L’ultimo capolavoro del giovanissimo e geniale regista canadese Xavier Dolan titolato “Mommy” (2014) mostra il passaggio delicatissimo tra l una e l altra di queste rappresentazione della maternità. Per un verso la coppia madre -figlio del film assomiglia alla coppia simbiotica della patologia patriarcale della maternità: non esiste un altro mondo al di fuori di se’, non esiste un terzo, non esiste padre, non esistono uomini, non esiste nulla. E’ una negazione chi è il regista trasferisce abilmente in una opposizione tecnica traumatica: le riprese a 3 quarti, l’assenza di fuori campo, come ha fatto notare recentemente Andrea Bellavita, evidenzia un mondo che non conosce alterità, che non ha alcun “fuori” rispetto al carattere profondamente incestuoso di questa coppia. Ma è l’atteggiamento finale della madre che risulta inedito rispetto alla rappresentazione sacrificale del desiderio materno. Ella non trattiene il figlio problematico, diagnosticato “iperattivo”, ma, seppur contradditoriamente, vorrebbe liberarsene. Il suo desiderio non è più quello rappresentato dalla madre coccodrillo e dalla sua spinta fagocitante, ma quello di risultare, come afferma nella battuta finale, “vincente su tutta la linea”; per questo decide di affidare il figlio intrattabile ad una Legge folle che prescrive il suo internamento forzato.

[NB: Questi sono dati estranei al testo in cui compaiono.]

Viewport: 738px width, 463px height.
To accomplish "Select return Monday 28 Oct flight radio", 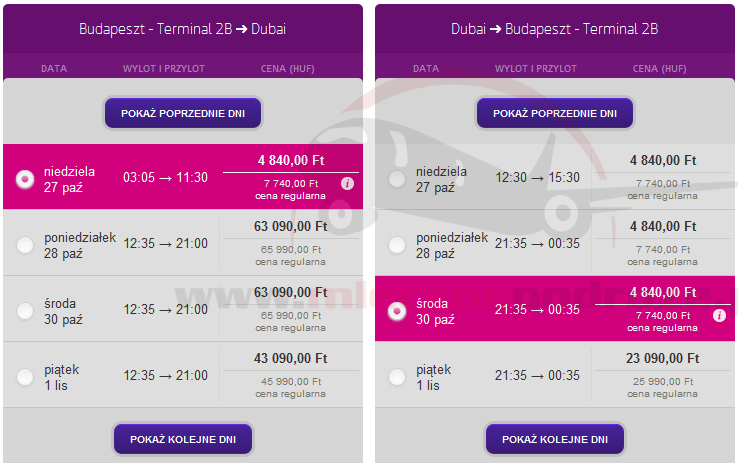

Madre descritta in Mommy  rappresenta il doppio volto della patologia della maternità: da una parte l’eccessiva presenza, l’assenza di distanza, il cannibalismo divorante, dall’altra l’indifferenza, l’assenza di amore, la lontananza, l’esaltazione narcisistico di se stessa. Il problema della madre narcisistica non e’ più infatti quello di separarsi dai propri figli ma di doverli accudire; non è più quello di abolirsi masochisticamente come donna nella madre, ma vivere il proprio diventare madre come come un attentato, un handicap, anche sociale, al proprio essere donna. La spinta divoratrice della madre coccodrillo si è trasfigurata nell’ ossessione per la propria libertà e per la propria immagine che la maternità rischia di limitare o di deturpare. Il figlio non e’ una proprietà che viene rivendicata, ma un peso dal quale bisogna sgravarsi al più presto. Si tratta di una inedita patologia narcisistica del materno.
Si tratta di donne che vivono innanzitutto per la loro carriera e solo secondariamente e senza grande trasporto per i loro figli. In  gioco e’ la rappresentazione inedita di una madre che rifiuta giustamente il prezzo del sacrificio  rivendicando il diritto di una propria passione capace di oltrepassare l’esistenza dei figli e la necessità esclusiva del loro accudimento. È il dilemma di molte madri di oggi. Il problema però non consiste affatto in quella rivendicazione legittima e salutare anche per gli stessi figli, ma nell incapacità di trasmettere ai propri figli la possibilità dell amore come realizzazione del desiderio e non come il suo sacrificio mortifero. Se la maternità è vissuta come un ostacolo alla propria vita è perché si è perduto quella connessione che deve poter unire generativa mente l’ essere madre all essere donna. Se c’è stato un tempo quello della cultura patriarcale dove la madre tendeva ad uccidere la donna, adesso il rischio è l’opposto; e’ quello che la donna possa sopprimere la madre.